Fast Methods in Machine Learning

*By Mike Klaas*

I'm sure many of you have heard Nando talking about "fast methods" in machine
learning. I will be giving an overview of what fast methods are, where they can
be applied, and briefly describe the my work in this area.

The abstract from the NIPS workshop Nando organized should provide a slightly
more detailed idea of what I'll be talking about:

Many algorithms for statistical inference have a O(N^2) time dependence on the
size of the state space (N). For example, at the heart of the belief propagation
algorithm is an expensive operation called message passing.

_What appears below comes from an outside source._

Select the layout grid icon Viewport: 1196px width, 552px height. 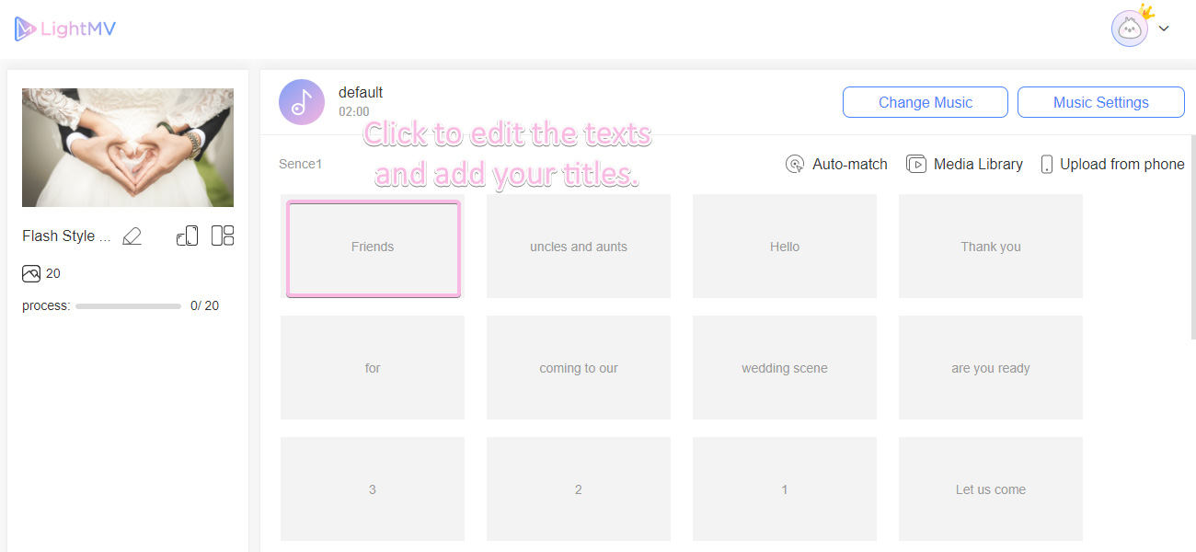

The cost of this operation is O(nN^2), where n is the number of nodes in the
probabilistic graphical model and N is the number of discrete values the node
(random variable) takes. The N^2 component of the cost is particularly large
when we discretize a continuous state space using deterministic or Monte Carlo
grids.

The N^2 cost arises whenever one computes a kernel density estimate. In addition
to message passing, many other machine learning algorithms are subject to this
expensive operation. The list includes Gaussian processes, radial basis
networks, SVMs, particle smoothing, population Monte Carlo methods,
multidimensional scaling and kernel methods for dimensionality reduction,
classification, regression and semi-supervised learning. This cost also arises
when one is interested in the max operator (as in max belief propagation) and
nearest neighbour search.

In recent years, researchers in different communities (physics, numerical
computation, machine learning and computer vision) have put forward algorithms
to reduce this cost to O(NlogN) and even O(N) in some cases.

Examples of these techniques include fast multipole methods, the fast Gauss
transform, distance transforms, kd-trees, ball trees, dual tree recursions and
several other more specialized techniques.